▶ PROBLEM STATEMENT: In the listing below, from the line containing "Given: Click the" to the line containing "tap(58, 979)", replace "dropdown" with "list box" and leave everything else unchanged. Return only those lines.

--- EXCERPTED DATA ---

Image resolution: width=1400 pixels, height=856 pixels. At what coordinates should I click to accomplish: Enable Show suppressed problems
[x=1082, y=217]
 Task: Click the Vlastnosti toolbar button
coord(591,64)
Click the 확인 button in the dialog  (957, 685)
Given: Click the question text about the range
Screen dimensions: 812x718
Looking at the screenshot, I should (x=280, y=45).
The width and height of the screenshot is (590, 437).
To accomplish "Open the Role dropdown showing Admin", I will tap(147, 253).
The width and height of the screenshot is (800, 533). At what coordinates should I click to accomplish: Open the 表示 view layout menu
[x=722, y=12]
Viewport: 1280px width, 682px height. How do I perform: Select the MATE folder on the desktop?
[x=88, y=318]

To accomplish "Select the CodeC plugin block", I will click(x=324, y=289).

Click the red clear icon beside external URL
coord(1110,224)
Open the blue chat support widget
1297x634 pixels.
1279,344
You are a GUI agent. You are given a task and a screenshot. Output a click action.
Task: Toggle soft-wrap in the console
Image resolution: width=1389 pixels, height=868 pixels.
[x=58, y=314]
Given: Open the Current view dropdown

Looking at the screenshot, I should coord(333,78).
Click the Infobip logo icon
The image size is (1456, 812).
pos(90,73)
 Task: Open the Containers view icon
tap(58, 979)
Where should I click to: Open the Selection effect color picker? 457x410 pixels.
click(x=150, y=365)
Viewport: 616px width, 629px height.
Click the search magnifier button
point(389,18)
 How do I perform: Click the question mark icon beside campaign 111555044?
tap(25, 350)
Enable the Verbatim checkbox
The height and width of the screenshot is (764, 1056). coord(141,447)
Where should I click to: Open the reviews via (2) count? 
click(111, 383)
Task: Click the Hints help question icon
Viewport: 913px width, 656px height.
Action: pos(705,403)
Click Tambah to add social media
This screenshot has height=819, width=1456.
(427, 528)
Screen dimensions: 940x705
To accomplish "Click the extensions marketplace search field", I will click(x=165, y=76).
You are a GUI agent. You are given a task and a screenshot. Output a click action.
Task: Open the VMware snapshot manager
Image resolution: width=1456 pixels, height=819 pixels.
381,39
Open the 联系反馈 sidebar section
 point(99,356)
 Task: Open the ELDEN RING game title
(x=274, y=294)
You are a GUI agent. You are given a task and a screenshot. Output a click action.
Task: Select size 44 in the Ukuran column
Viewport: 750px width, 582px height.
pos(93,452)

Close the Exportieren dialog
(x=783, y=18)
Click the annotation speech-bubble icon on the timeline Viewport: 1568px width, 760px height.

---

▶ EXPECTED ANSWER:
Given: Click the question text about the range
Screen dimensions: 812x718
Looking at the screenshot, I should (x=280, y=45).
The width and height of the screenshot is (590, 437).
To accomplish "Open the Role list box showing Admin", I will tap(147, 253).
The width and height of the screenshot is (800, 533). At what coordinates should I click to accomplish: Open the 表示 view layout menu
[x=722, y=12]
Viewport: 1280px width, 682px height. How do I perform: Select the MATE folder on the desktop?
[x=88, y=318]

To accomplish "Select the CodeC plugin block", I will click(x=324, y=289).

Click the red clear icon beside external URL
coord(1110,224)
Open the blue chat support widget
1297x634 pixels.
1279,344
You are a GUI agent. You are given a task and a screenshot. Output a click action.
Task: Toggle soft-wrap in the console
Image resolution: width=1389 pixels, height=868 pixels.
[x=58, y=314]
Given: Open the Current view list box

Looking at the screenshot, I should coord(333,78).
Click the Infobip logo icon
The image size is (1456, 812).
pos(90,73)
 Task: Open the Containers view icon
tap(58, 979)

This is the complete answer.